The four European compass points were not necessarily the most important directions in Puget Sound indigenous life. While Indigenous people recognized east and west as the places the sun rose and set, and north and south as places that sent different kinds of weather, orientations such as landward, seaward, downriver, and upriver were just as important, if not more so. Similarly, early settlers on Puget Sound had a sense of direction quite different from that of modern residents. Like Indigenous people, the first generation of settlers experienced this region from the water, and so, for them, traveling south to Olympia meant going up the Sound, while returning to the north meant going down-Sound. Imagine, then, that we are on a landward journey up the Sound, visiting first the territory of the Shilshole people and then moving into the outlying lands and waters of the Duwamish proper.

Image

Place Names with Pronunciation

1     Salt Water   x̌ʷəlč   hwultch

Theodore Winthrop’s 1862 travel narrative The Canoe and the Saddle used the anglicized form of this word to denote both “Indian Whulgeamish and Yankee Whulgers” who lived along the Sound. In the century and a half since, this word for Puget Sound, spelled in various ways, has occasionally resurfaced, most notably in the well-known series of guidebooks profiling hikes and other excursions around the Sound published by The Mountaineers.7

2     Blackcaps on the Sides   čálqw adi   CHAL-qua-dee

This place-name refers to the blackcap (Rubus leucodermis), a native fruit whose berries and shoots were harvested around the shores of this small lake. Now known as Bitter Lake, Blackcaps on the Sides was also a refuge for the Shilshole people during raids by northern slavers.

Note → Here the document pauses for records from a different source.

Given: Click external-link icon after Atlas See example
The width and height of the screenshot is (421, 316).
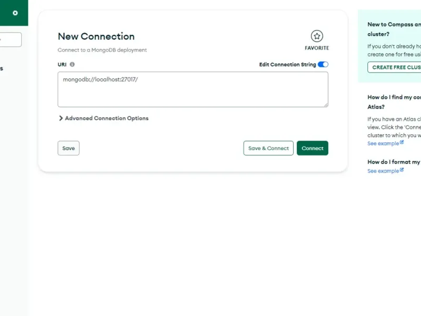Looking at the screenshot, I should pos(402,142).
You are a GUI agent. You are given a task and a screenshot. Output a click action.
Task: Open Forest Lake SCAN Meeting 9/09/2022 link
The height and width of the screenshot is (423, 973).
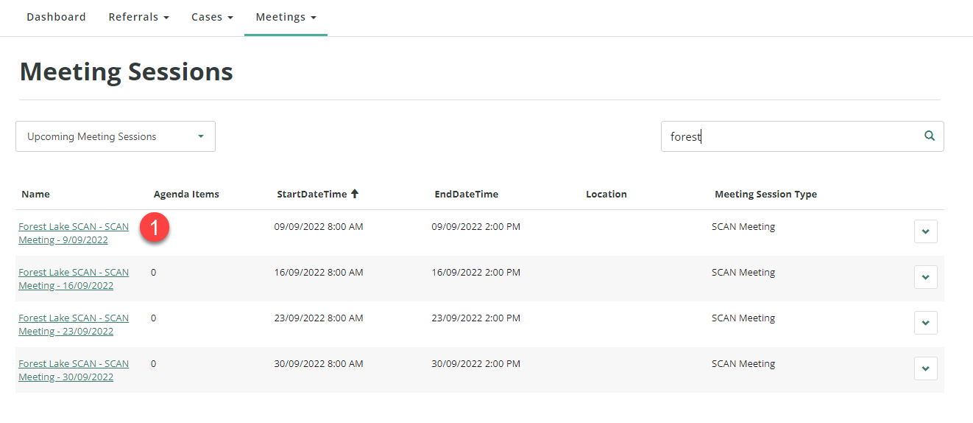tap(74, 233)
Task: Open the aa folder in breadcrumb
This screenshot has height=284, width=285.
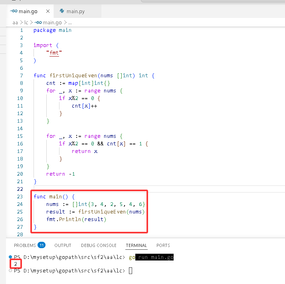Action: (15, 22)
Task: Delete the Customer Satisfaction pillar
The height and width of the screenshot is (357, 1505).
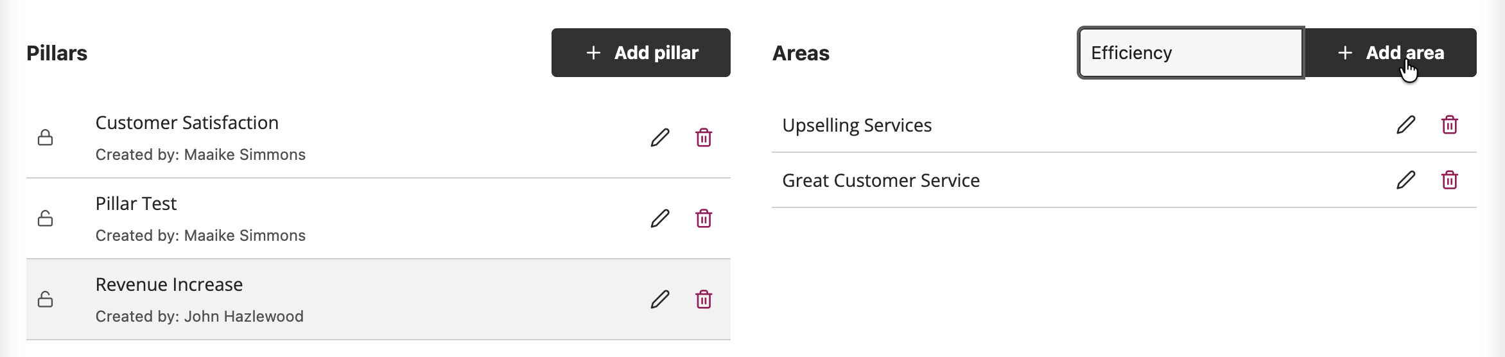Action: coord(704,137)
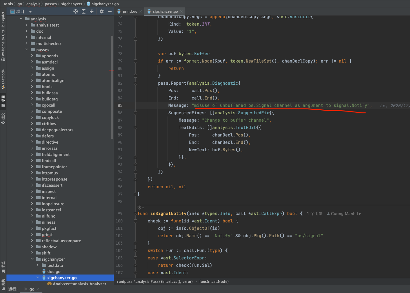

3     Calmed Down a Little   sisáɬtəb   see-SATHL-tub

Haller Lake’s original name likely refers to its role as another refuge during slave raids. Projectile points have been found nearby, suggesting that the lake was also a hunting site. Trails likely connected Calmed Down a Little to other upland sites like 110 and 123 below.

4     Sharp Rocks   x̌ʷíx̌ʷəcíls   HWEE-hwut-seels

Like many Whulshootseed place-names, this name for the sharp bluffs just south of Spring Beach is straightforward and descriptive, aiding travelers on the Sound in identifying the landmark. Like many other rocks along the coastline, these may have been blasted away.

5     Dropped Down   qwátəb   QUAH-tub

Piper’s Creek runs through a deep canyon here in an otherwise gently sloping landscape, which may explain the name. Once the site of large salmon runs, the creek has been restored after decades of neglect.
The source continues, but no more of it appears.